▶ Questions:
a - From the opening sentence of the Imre Madách biography, list every role it uses to describe him.
b - Extend the Imre Madách biography with a further passage that follows its last sentence.

▶ Text section:
====================

Imre Madách de Sztregova et Kelecsény (20 January 1823 – 5 October 1864) was a Hungarian aristocrat, writer, poet, lawyer and politician. His major work is The Tragedy of Man (Az ember tragédiája, 1861). It is a dramatic poem approximately 4000 lines long, which elaborates on ideas comparable to Goethe's Faust and Milton's Paradise Lost. The author was encouraged and advised by János Arany, one of the most famous of the 19th-century Hungarian poets.

==Life==
Madách was born in his family castle in Alsósztregova, the Kingdom of Hungary (today Dolná Strehová, Slovakia) in 1823 at the heart of a wealthy noble family. From 1829 Madách studied at the Piarist school of Vác. During a cholera epidemic he stayed in Buda in 1831. In 1837 he began his studies at the university of Pest. In 1842 he officially became a lawyer.

He took part in the Hungarian revolution of 1848–1849 and was imprisoned; on his return to his small estate in the county of Nógrád, he found that his family life had meanwhile been completely wrecked. This only increased his natural tendency to melancholy, and he withdrew from public life till 1861, devoting his time mainly to the composition of his chief work, Az ember tragédiája ("The Tragedy of Man"). He died in Alsósztregova.

====================

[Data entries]
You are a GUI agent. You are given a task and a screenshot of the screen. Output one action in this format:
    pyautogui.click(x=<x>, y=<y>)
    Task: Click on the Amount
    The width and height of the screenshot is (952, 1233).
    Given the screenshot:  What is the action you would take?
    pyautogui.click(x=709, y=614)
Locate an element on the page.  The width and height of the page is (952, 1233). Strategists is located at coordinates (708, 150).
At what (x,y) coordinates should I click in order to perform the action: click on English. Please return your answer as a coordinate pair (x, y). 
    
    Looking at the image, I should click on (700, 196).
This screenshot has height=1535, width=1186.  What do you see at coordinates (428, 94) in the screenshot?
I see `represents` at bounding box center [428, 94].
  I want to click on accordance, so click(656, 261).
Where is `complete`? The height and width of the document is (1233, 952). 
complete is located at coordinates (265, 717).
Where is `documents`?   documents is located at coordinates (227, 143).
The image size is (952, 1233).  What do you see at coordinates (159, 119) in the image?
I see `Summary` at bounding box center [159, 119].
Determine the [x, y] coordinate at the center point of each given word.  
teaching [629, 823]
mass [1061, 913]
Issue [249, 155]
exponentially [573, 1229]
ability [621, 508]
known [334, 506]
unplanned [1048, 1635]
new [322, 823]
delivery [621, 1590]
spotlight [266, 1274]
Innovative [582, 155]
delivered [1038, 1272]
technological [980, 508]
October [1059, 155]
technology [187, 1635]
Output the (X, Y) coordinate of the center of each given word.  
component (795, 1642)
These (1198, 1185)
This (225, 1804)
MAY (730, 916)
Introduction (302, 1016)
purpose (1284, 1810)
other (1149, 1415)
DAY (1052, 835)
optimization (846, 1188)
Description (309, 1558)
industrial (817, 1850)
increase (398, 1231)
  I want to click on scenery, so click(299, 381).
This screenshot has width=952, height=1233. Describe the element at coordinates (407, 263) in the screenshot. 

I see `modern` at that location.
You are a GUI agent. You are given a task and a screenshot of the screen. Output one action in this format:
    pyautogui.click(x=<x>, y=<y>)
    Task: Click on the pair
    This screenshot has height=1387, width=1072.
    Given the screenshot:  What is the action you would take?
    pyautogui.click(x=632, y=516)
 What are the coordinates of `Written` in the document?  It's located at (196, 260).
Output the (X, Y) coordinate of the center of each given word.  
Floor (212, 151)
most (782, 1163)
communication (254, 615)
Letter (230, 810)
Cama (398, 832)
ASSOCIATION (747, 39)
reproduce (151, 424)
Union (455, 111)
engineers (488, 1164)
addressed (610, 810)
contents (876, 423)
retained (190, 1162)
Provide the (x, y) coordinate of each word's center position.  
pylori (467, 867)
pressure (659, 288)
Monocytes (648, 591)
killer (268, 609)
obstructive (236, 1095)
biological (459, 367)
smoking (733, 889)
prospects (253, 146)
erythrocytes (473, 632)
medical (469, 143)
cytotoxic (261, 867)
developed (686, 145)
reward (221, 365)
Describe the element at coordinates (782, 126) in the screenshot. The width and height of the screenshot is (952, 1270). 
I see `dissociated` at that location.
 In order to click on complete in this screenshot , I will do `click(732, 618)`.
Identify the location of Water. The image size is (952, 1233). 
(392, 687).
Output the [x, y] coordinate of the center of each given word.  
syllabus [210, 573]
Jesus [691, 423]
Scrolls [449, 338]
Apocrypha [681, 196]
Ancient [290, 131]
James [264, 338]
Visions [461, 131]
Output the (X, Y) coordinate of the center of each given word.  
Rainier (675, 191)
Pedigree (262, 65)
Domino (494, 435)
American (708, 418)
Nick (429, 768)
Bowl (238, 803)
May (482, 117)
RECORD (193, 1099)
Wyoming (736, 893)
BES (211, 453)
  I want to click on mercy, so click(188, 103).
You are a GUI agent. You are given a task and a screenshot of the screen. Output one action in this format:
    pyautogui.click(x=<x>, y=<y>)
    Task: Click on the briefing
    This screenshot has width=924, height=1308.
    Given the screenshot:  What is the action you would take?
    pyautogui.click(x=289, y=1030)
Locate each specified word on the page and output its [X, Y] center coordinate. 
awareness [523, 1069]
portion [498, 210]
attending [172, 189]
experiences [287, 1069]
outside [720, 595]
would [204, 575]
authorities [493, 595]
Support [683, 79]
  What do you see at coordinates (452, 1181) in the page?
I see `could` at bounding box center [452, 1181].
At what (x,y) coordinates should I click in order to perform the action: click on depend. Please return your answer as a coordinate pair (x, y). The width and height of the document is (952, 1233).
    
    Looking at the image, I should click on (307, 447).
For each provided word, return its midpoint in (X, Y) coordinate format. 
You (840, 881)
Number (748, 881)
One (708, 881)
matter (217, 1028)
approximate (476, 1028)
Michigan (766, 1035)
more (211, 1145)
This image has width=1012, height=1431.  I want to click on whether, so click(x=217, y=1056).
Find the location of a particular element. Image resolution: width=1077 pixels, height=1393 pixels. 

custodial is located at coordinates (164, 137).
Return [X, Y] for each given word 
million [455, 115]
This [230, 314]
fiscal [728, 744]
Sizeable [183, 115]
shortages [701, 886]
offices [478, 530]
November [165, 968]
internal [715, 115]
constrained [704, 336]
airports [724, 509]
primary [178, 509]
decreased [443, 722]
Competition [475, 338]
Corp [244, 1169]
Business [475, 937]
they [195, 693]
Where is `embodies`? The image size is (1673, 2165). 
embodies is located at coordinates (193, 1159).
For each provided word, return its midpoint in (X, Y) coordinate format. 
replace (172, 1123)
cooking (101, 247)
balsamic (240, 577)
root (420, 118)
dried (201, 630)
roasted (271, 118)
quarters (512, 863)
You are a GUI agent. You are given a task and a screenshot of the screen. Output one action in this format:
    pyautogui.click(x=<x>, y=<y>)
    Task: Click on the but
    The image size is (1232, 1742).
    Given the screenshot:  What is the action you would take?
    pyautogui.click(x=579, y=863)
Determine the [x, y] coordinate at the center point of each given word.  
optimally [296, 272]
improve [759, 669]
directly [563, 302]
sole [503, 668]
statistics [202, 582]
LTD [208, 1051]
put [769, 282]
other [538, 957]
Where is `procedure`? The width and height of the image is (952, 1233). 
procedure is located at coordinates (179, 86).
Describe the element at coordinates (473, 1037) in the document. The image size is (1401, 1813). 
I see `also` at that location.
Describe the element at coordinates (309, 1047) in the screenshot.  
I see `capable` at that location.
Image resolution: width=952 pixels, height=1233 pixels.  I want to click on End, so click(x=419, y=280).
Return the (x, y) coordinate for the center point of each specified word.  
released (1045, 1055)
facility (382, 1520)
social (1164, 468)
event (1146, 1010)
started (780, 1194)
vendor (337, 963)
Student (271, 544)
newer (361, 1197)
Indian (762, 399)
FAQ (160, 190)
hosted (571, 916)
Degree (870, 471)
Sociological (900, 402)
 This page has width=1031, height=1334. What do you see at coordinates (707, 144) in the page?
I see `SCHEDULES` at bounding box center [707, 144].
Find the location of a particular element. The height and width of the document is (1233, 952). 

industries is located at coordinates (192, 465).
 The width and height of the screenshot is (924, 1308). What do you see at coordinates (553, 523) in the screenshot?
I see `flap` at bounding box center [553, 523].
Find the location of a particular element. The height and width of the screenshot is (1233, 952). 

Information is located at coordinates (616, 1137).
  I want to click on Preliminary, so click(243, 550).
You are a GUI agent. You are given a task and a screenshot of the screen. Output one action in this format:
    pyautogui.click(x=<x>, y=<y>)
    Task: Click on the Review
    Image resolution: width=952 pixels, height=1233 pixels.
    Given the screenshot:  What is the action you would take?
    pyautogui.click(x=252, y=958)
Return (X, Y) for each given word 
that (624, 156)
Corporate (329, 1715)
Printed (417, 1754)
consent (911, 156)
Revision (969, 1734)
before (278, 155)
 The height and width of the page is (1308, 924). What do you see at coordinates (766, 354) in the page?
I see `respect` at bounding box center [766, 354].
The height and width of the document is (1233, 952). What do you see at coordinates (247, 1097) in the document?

====================

▶ Expected results:
a - aristocrat, writer, poet, lawyer, politician

b -
==Works==
- A civilizátor (The Civiliser) – 1859
- Mózes (Moses) – 1861
- Az ember tragédiája (The Tragedy of Man) – 1861

==The Tragedy of Man==

The dramatic poem The Tragedy of Man is Madách's major and most enduring piece of writing. The tragic events of the failed Hungarian Revolution of 1848/49 in addition to the deaths of close family members such as his sister and her husband, captain Karl Balog de Mánko-Bük, and his temporary stay in prison fueled the emotional status in which he completed his work. Today it is the central piece of Hungarian theaters' repertoire and is mandatory reading for students in secondary school. Many lines have become common quotes in Hungary. Madách, then a country nobleman with virtually no literary experience, sent the work to the poet Arany who enthusiastically encouraged him and suggested some emendations to the text. The piece was at first only published in printed form, not staged, because the many changes of scene (15 scenes) were hard to come by through the technical standards of the day.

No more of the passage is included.